La Région Ile-de-France présidée par Valérie Pécresse (LR) a voté ce jeudi la suppression de ses aides au transport pour les étrangers en situation irrégulière par souci de "justice et d'équité". Cette mesure, approuvée par le Front national et vivement dénoncée par l'opposition de gauche, a été adoptée par 131 voix pour et 64 contre.

"C'est une mesure de justice sociale, d'équité et nous l'assumons", a lancé Stéphane Beaudet (LR), vice-président aux Transports, en évoquant cette promesse de campagne de Valérie Pécresse.

"J'ai vu le Premier ministre Manuel Valls" pour parler du financement du passe Navigo et "il m'a dit qu'il n'était pas du tout choqué" par ce projet, a lancé Valérie Pécresse aux élus socialistes.

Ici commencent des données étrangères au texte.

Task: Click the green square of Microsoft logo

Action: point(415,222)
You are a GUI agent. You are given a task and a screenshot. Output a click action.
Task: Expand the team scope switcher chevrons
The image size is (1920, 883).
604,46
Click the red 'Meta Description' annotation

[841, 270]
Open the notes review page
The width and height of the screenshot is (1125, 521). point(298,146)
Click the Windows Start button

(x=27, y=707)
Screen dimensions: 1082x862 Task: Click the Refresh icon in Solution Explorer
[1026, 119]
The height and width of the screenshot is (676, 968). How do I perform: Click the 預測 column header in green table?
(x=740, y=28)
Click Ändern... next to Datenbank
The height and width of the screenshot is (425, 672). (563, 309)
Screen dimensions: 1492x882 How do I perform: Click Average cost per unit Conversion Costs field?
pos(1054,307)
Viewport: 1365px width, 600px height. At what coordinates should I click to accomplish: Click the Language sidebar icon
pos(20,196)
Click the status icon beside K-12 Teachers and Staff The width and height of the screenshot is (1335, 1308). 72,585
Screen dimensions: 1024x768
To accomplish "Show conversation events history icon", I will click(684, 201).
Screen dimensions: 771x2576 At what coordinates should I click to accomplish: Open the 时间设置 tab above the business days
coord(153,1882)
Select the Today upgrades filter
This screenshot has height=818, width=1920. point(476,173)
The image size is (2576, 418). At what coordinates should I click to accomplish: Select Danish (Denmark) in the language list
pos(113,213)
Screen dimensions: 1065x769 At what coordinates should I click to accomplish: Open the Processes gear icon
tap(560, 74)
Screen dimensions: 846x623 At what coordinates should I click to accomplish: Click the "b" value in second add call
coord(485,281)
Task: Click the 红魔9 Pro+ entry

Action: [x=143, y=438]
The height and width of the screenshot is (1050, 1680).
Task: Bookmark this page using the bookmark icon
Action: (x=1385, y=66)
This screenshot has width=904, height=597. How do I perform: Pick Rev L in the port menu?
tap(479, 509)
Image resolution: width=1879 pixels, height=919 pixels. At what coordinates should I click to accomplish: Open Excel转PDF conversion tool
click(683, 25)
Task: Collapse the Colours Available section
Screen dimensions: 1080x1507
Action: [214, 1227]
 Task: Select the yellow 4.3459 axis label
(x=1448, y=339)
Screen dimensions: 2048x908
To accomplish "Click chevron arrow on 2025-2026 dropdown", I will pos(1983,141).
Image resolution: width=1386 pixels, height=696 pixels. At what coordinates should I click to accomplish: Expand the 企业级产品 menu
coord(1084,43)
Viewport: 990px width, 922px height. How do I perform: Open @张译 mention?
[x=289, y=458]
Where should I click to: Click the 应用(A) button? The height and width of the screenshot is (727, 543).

117.000 personnes concernées

La Région supprime ainsi une aide qui permet aux étrangers en situation irrégulière titulaires de l'AME (Aide médicale d'Etat), de bénéficier de 75% de gratuité de leur passe Navigo à tarif unique de 70 euros. La majorité, qui indique que 117.000 personnes sont concernées, espère ainsi récupérer 52 millions d'euros. Elle cherche à combler un trou de 300 millions d'euros laissé selon elle par la mandature précédente pour financer ce passe Navigo, mis en place quelques mois avant les élections.

Le Front national s'est félicité de la mesure. "Quelle fierté et quel plaisir de voir une des principales propositions du programme du FN" soumise au vote, s'est exclamé Aurélien Legrand, vice-président du groupe.

"L'objet de cette mesure n'est pas de gagner de l'argent mais de stigmatiser les étrangers", s'est emporté François Kalfon (PS) en accusant Valérie Pécresse de vouloir "payer les factures impayées des électeurs du FN".

En traitant ces personnes "comme des délinquants, vous faites injure à des milliers de gens qui sont dans la plus grande précarité", a ajouté Pierre Serne (EELV). "Vous choisissez de faire de cette mesure injuste un des symboles de votre début de mandat", a regretté Fabien Guillaud-Bataille (FG).